いつの時代にも、画家を志し芸術に没頭する多くの若者がいます。それは、戦時中という厳しい時代であっても同様でした。美術展に作品を発表することなく、一途に絵筆を持ち、真摯に絵に向かい描き続けた画学生がいました。
70年前、掛川から日本画家を目指し、一人の青年が上京します。
大正9年(1920)、掛川市高御所で生まれた桑原喜八郎です。彼は、12歳の時、美術部入部をきっかけに、画家を志しました。昭和15年(1940)には、東京美術学校日本画科(現 東京藝術大学)に入学。同じような志を持った友人たちとともに、研鑽に励み、芸術について論じ合い、作品を描いていました。下宿部屋には、完成した本画やその下絵が所狭しと置かれていたといいます。

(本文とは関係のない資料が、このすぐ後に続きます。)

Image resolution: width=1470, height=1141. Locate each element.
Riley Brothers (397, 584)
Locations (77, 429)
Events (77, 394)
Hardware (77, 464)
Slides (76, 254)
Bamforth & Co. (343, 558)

喜八郎の絵は学業半ばであったため、画風は確立されておらず未熟な絵です。しかし、彼の絵に対する熱い思いや邪念のない澄んだ気持ちが、作品からは溢れ出ています。
ぜひ、この機会に画家を夢みた一人の若者の作品をご覧いただき、その時代や作品が語りかけるものを感じ取っていただければ幸いです。
今回は特別出品として、喜八郎が東京美術学校で共に学び、親しい友人であった日本画家 大山忠作氏の作品も展示いたします。あわせてご鑑賞ください。